Figure 2: The crystal is positioned on the diffractometer and rotated while being exposed to X-rays. The resulting diffraction image is collected on the detector. The data are processed and transformed into an electron density map for interpretation by the researcher.
What happens next?
A map of the electron density is produced, into which we fit the known amino acid sequence to produce a skeleton-like representation that shows the protein structure in a more user-friendly form. This is amazingly good fun, but becomes increasingly difficult the poorer the quality of diffraction observed.
Figure 3: A well diffracting crystal will give high resolution maps (left), where individual atoms can be distinguished and it is easy to build in the correct model (centre). Poor diffraction gives only a vague outline of electron density, making it difficult to correctly position atoms (right).
Our in-house X-ray diffractometer is equipped with a robotic sample changer allowing us to screen large numbers of crystals in a completely automated manner. Crystals, typically no larger than 0.1mm, are harvested in loops and stored in liquid nitrogen (-196 °C). They are screened for their ability to diffract X-rays and the best used to collect a complete data set. Using this instrument, a full dataset can be collected in a few hours and over 100 crystals can be tested in one day.
The collection of data on a 2D detector is incomplete because a light wave has not only an amplitude (related to the intensity), but also a phase, which is systematically lost in a measurement. In diffraction experiments, the phase part of the wave contains valuable information about the crystal. If there is a pre-existing structure that is similar enough to our target (typically >30% sequence identity) then we can use that to recover the phase information. However, where no such model exists, there are several routes available to recover this information with the most common route being via an anomalous dispersion experiment. These experiments can take advantage of naturally present anomalous absorbers within the crystal.

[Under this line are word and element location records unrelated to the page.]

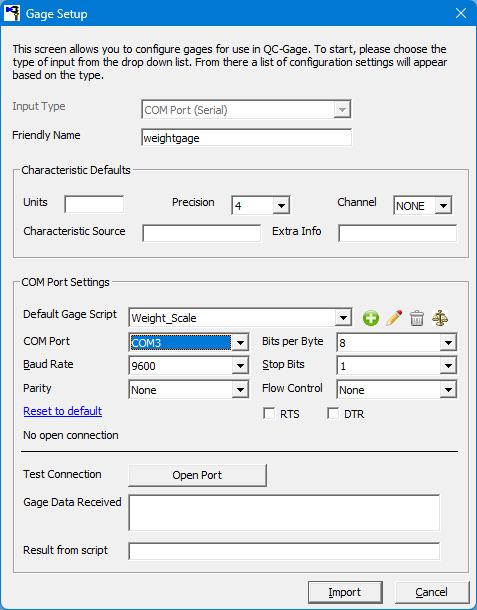Click the Open Port button
Image resolution: width=477 pixels, height=610 pixels.
(197, 475)
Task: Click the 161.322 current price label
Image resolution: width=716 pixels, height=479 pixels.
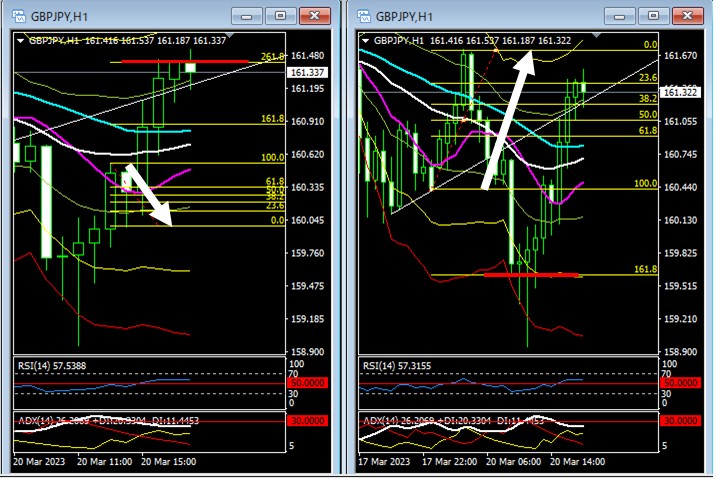Action: [x=680, y=92]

These can be elements such as sulfur in cysteine residues, or iodine atoms soaked in as part of the crystallisation protocol, both of which may be detected with in-house (λ=1.54 Å) radiation. Alternatively, we can produce protein in which the sulfur in methionine has been replaced with selenium, or soak in one of any number of compounds containing atoms that will produce an anomalous signal.
Single wavelength Anomalous Dispersion (SAD) or Multiwavelength Anomalous Dispersion (MAD) measurements are then performed, in which the wavelength of the X-rays is tuned to be near or at the natural absorption wavelength of the selected element in the macromolecule. One limitation of in-house systems is that the X-ray wavelength is fixed (again, in our case λ=1.54 Å). Therefore, the wavelength required may be beyond the capability of the in-house system, so instead we take our samples to facilities called synchrotrons which can produce X-rays across a wide range of wavelengths. Synchrotrons also have the advantage in allowing data to be collected from smaller, poorly diffracting crystals and generally data collection is extremely rapid.
Figure 4: A. Our in-house diffractometer, CCD detector and ACTOR sample changer; B. Schematic representation of a synchrotron; C. The Diamond synchrotron radiation source (Rutherford Appleton Laboratories, Didcot, UK).